DOTTY MCLEOD: Disastrous is a very strong word to use when you’re talking about the well-being of children in Cambridgeshire. Let’s talk more about this with the Chief Executive of Romsey Mill Neil Perry. Neil are you worried about the prospect of these cuts to children’s centres?
NEIL PERRY: Good morning Dotty. We’re concerned for children and young people and families, in particular the most vulnerable of those that are most at risk in Cambridgeshire and our local communities. But Romsey Mill is also committed and hopeful, and we’re going to double our efforts to continue to provide the support that’s needed to local families in need, as far as we’re able to.
DOTTY MCLEOD: Where does your funding come from at the moment?
NEIL PERRY: Romsey Mill is a well-established charity here in Cambridgeshire, and we provide a whole range of services.
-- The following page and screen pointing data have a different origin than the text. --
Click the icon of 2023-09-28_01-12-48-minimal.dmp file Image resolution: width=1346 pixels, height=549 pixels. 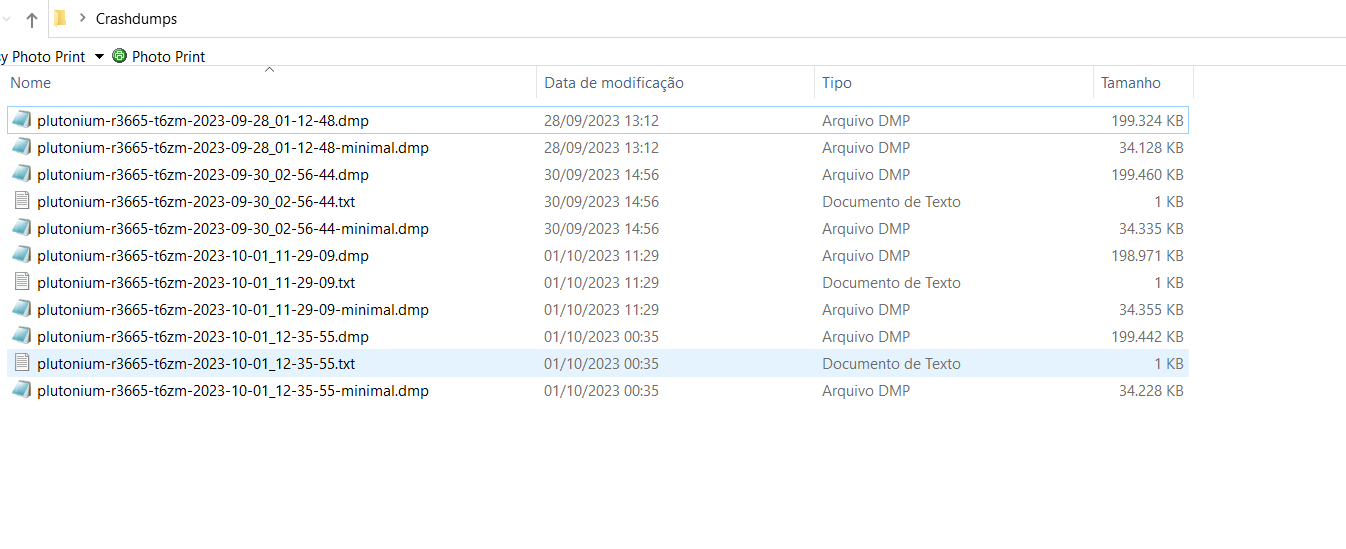coord(22,147)
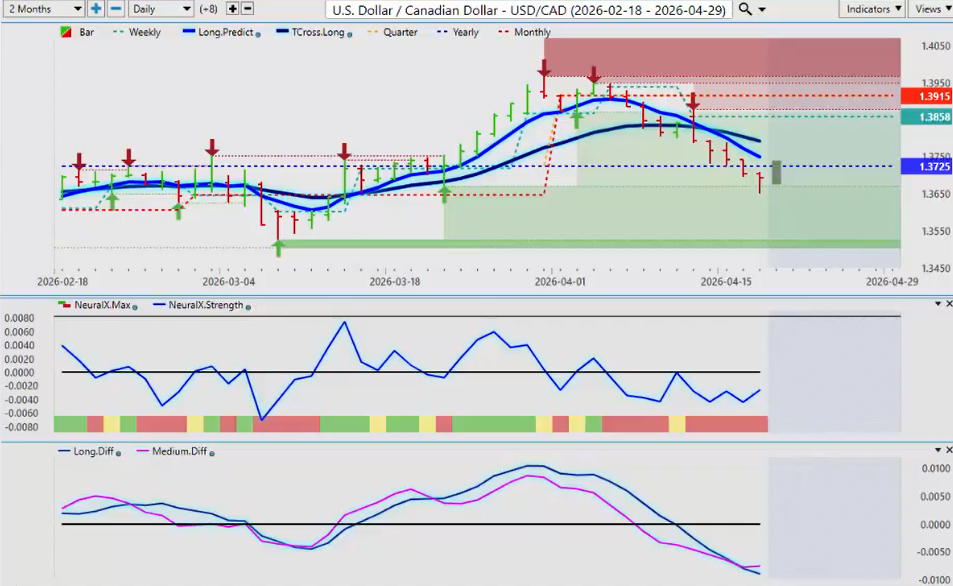953x586 pixels.
Task: Close the NeuralX indicator panel
Action: pyautogui.click(x=947, y=304)
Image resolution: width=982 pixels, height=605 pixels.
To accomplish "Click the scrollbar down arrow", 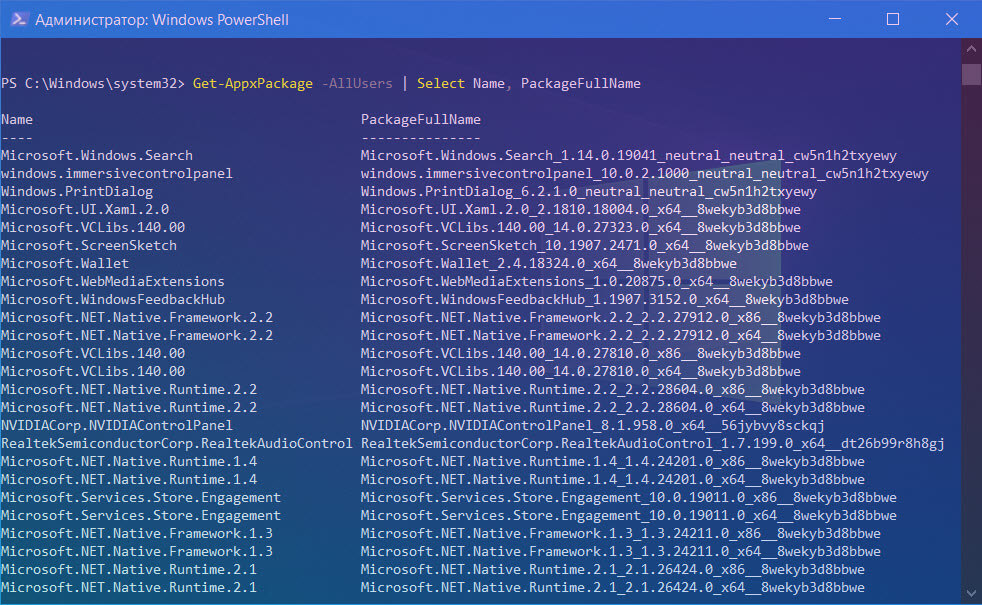I will coord(971,593).
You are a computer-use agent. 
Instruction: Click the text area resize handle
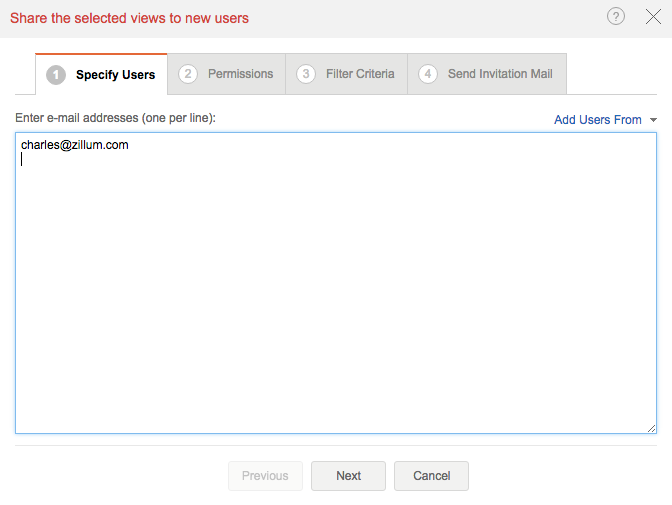(651, 427)
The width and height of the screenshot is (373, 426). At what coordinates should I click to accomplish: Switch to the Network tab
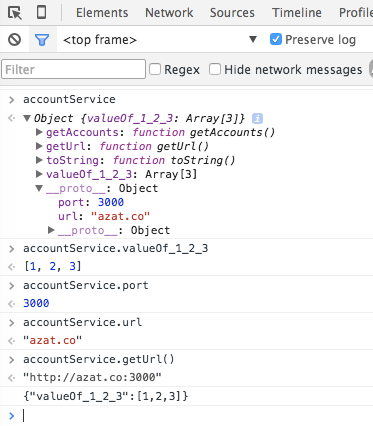point(169,13)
So our children’s centre services are only one part of what we provide to families, young people and children. but it’s true that our funding for our children’s centre services, by and large comes from the County Council with contracted services, service delivering the support to families, to young children. And so we’re facing the same challenge as every other children’s centre in the county, as we’re looking at the prospect of stark and unpalatable cuts to budgets. These difficult decisions, we’re wanting to work very hard with the county on the best support.
DOTTY MCLEOD: What kind of children Neil , what kind of children do you work with at the children’s centres?
NEIL PERRY: So these are young children, children under the age of five, and their parents, their families. Children’s centres are early help preventative services. So we’re seeking to meet needs early, in order to prevent an escalation of risk and difficulty. So the services are currently universal to all families, but we target the support, as does every children’s centre, to those who are most vulnerable, those that need particular support at particular times.
DOTTY MCLEOD: Neil, thank you for your time this morning. That’s the Chief Executive of Romsey Mill, Neil Perry, speaking to me this morning.